For Marx of course the pure technology of calculation is money. “By designating money as general equivalence, Marx uttered more than the principle of mercantile exchange: He uttered the principle of a general reabsorption of all possible values into this value that defines equivalence, exchangeability, or convertibility of all products and all forces of production” (31).   So we calculate the incalculable.   If my post has less ‘likes’ than yours, we calculate respective values on the basis of the principle of equivalence. If your book sells more than mine, I calculate as well, and my resentment is based on a calculus that throws a deficit that happens to be mine.   “The incalculable is calculated as general equivalence. This also means that the incalculable is the calculation itself, that of money and at the same time, by a profound solidarity, that of ends and means, that of ends without end, that of producers and products, that of technologies and profits, that of profits and creations, and so on” (32).

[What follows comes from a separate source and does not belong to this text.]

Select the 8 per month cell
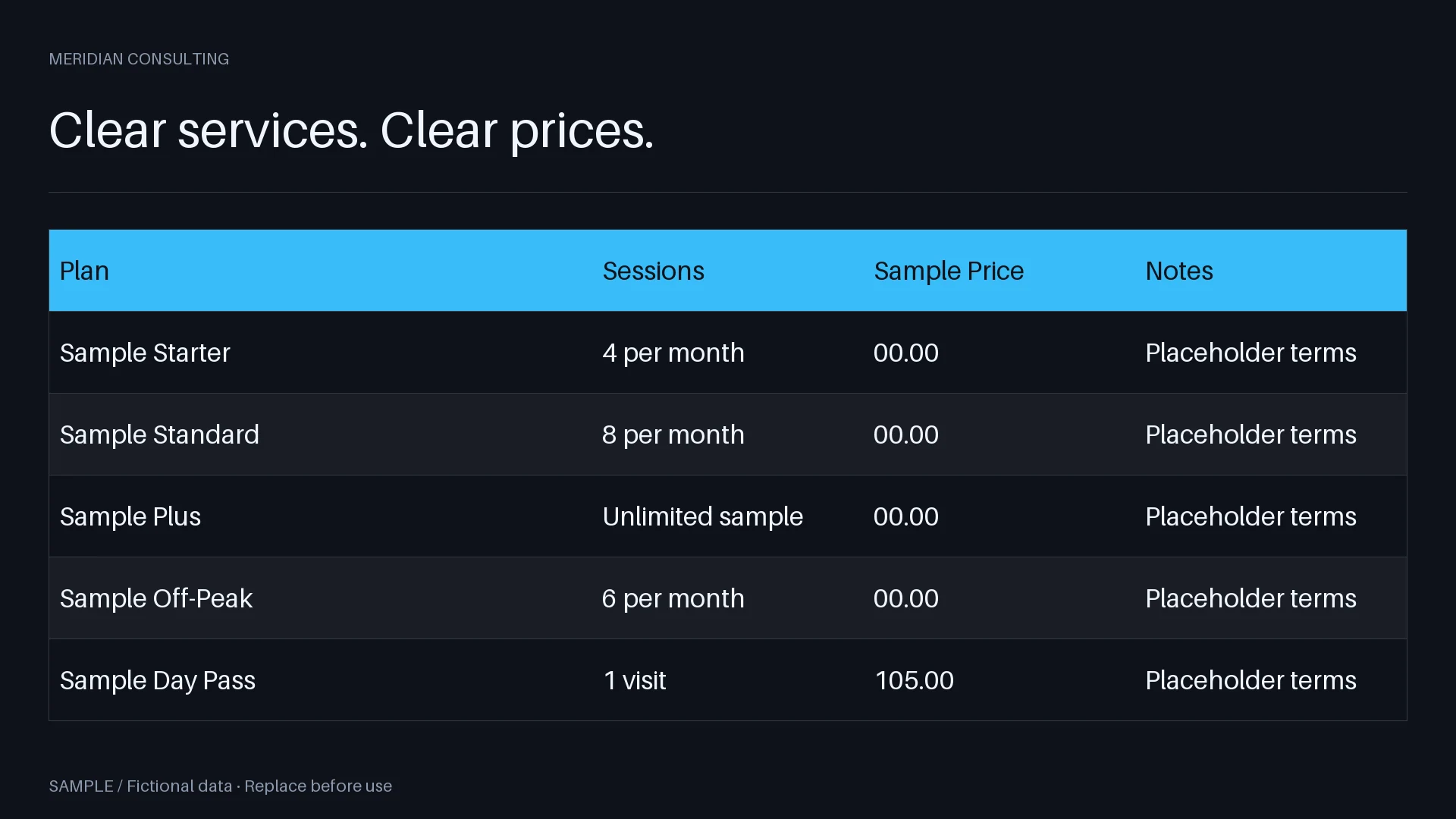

But—and this marks our difference from Marx and any marxism—breaking away from general equivalence means abandoning the calculations of production.   There was no production at the beginning, and there can be no production at the end. There can be no demystification of production for the sake of a proper communist production—production is always necessarily its own mystification.   The real movement of things may be a movement of production, yet that is the movement that infrapolitics brackets and refuses. “The possibility of representing a ‘total’ human, free from alienation, emancipated from all natural, economic, and ideological subjection, has faded away in the very progress of general equivalence becoming the equivalence and interconnection of all goals and possibilities” (33). “This condition imposed on our thinking surpasses greatly what we sometimes call ‘a crisis of civilization.’ This is not a crisis we can cure by means of this same civilization. This condition algo goes beyond what is sometimes called a ‘change of civilization’: We do not decide on such a change; we cannot aim for it since we cannot outline the goal to be reached” (35).

So what is there to do?   Short of giving ourselves over to thoroughly accomplished general equivalence since there does not seem to be any other thing to do? What is there to do in order to suspend the sway of general equivalence, in order to subtract from the totalizing principle of civilizational life?

We call it infrapolitics, Nancy doesn’t.   But he says something we can use: “I can . . . assert that no option will make us emerge from the endless equivalence of ends and means if we do not emerge from finality itself—from aiming, from planning, and projectins a future in general” (37).   The difference between general equivalence and its critique emerges here as the very difference between politics and infrapolitics.

Infrapolitics would then be “the care for the approach of singular presence” (40).   Nancy refers to persons and moments, places, gestures, times, words, clouds, plants.   When they come, they come incommensurably.

Nancy’s “communism of nonequivalence” is our infrapolitics, where “democracy should be thought of starting only from the equality of incommensurables: absolute and irreducible singulars that are not individuals or social groups but sudden appearances, arrivals and departures, voices, tones—here and now, every instant” (41).

Like my encounter today in the aisle of the supermarket.   Moving, unforgettable, secret, and absolutely nonequivalent.